### WHAT THE TASK REQUIRES
In the article on religious objections to vaccines, what federal law did the healthcare employees in Williams v. Legacy Health sue under?

### TEXT SECTION
Ninth Circuit Clarifies Employers’ Obligation to Accommodate Religious Objections to Vaccines 

The recent hantavirus outbreak linked to an international cruise ship has once again put infectious disease risk, and mandates aimed at mitigating that risk, in the public spotlight. While health officials emphasize that the risk to the general public remains extremely low, the outbreak has triggered a familiar legal question:  how far must an employer go to accommodate workers’ religious beliefs and practices with respect to public health measures?  

The Ninth Circuit recently addressed that question in Williams v. Legacy Health.   

In Williams, a group of healthcare employees sought religious exemptions from their employer’s mandatory COVID-19 vaccination policy. Their positions required close, regular contact with patients and staff, and the employer denied their requests. The employees were placed on leave and ultimately terminated. They sued under Title VII, arguing that the employer failed to accommodate their religious beliefs.  

The Ninth Circuit disagreed, providing the first significant guidance about employers’ duty to provide religious accommodations since the Supreme Court in Groff v. DeJoy ruled that an employer must accommodate an employee’s religious practice except when that accommodation would cause an undue hardship – that is, a burden, cost or adversity that is excessive or unjustifiable.  Stated differently to comply with federal law, an employer denying a religious accommodation must show that the burden of granting an accommodation would result in “substantial increased costs in relation to the conduct of its particular business.”

Stored data

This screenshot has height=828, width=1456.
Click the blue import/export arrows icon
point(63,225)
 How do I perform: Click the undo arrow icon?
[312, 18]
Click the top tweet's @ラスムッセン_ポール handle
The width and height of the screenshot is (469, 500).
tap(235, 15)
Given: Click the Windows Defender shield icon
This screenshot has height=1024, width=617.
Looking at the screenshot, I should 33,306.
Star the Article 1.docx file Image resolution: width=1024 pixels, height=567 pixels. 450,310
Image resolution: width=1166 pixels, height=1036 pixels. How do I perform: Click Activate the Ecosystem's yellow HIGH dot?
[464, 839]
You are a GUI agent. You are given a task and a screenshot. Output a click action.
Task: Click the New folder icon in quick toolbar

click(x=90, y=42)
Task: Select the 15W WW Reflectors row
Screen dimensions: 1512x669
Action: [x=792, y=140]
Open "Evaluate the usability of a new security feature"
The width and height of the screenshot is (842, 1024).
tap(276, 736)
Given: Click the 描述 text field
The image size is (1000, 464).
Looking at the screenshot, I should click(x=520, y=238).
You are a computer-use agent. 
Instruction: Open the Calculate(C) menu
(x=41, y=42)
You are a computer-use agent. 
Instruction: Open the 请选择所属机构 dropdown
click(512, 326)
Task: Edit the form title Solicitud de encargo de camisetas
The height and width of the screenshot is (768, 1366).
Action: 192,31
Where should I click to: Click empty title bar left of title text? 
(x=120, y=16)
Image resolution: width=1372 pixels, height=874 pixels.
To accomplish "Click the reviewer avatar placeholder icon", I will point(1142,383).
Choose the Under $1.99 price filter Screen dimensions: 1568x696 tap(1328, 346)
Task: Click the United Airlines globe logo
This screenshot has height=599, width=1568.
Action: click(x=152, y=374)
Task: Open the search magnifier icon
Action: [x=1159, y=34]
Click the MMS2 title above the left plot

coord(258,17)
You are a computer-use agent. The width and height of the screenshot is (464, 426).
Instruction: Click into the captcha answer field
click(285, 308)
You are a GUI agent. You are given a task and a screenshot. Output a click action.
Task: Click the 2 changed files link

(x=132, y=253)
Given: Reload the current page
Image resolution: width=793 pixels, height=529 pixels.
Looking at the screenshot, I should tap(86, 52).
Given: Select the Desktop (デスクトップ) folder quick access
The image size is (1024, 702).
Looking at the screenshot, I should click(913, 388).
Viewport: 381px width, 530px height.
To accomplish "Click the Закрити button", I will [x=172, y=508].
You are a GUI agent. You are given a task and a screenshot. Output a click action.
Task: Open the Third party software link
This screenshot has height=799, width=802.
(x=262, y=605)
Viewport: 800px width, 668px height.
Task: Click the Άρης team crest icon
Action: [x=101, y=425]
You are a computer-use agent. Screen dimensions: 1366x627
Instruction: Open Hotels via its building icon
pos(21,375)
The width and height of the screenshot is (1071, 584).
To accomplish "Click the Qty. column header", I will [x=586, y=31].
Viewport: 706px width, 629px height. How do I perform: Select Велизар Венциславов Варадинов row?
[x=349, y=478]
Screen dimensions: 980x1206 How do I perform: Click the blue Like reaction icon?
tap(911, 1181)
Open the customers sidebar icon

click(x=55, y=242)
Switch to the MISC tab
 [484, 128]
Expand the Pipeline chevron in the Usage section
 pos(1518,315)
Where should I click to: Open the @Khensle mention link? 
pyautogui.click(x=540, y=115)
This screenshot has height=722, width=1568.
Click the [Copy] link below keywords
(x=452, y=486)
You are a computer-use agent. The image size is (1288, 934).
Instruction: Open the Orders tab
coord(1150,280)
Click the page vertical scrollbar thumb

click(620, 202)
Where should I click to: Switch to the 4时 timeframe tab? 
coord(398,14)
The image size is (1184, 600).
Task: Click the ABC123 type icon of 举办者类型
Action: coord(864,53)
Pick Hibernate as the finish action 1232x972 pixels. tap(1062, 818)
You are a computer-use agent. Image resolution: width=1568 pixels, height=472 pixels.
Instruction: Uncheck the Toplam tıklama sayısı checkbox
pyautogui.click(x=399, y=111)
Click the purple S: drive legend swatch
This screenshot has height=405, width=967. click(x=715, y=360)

### ANSWER SECTION
Title VII.